[Exercise material — start]

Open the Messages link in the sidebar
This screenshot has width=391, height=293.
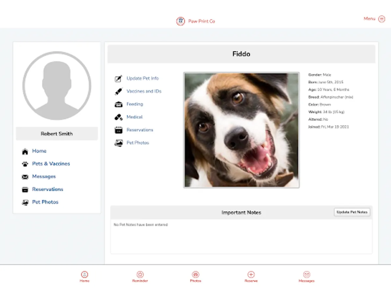(x=44, y=176)
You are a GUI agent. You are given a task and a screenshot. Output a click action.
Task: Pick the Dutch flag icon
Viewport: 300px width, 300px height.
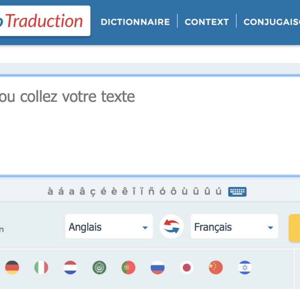[x=70, y=267]
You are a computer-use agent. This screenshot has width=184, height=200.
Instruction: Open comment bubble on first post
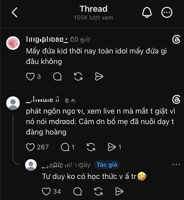(57, 77)
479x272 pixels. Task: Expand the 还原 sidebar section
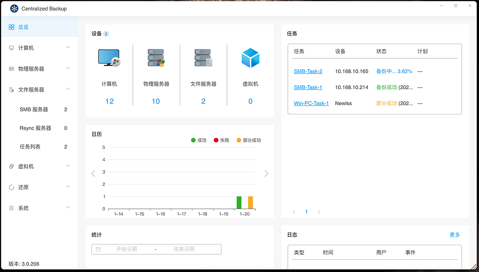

[Exercise material — finish]

What the exercise asks:
The pictures should be dropped, and every line above should be set down again exactly.

Response below:
Open the Messages link in the sidebar
This screenshot has width=391, height=293.
(x=44, y=176)
You are a GUI agent. You are given a task and a screenshot. Output a click action.
Task: Pick the Dutch flag icon
Viewport: 300px width, 300px height.
[x=70, y=267]
You are a computer-use agent. This screenshot has width=184, height=200.
Instruction: Open comment bubble on first post
(57, 77)
479x272 pixels. Task: Expand the 还原 sidebar section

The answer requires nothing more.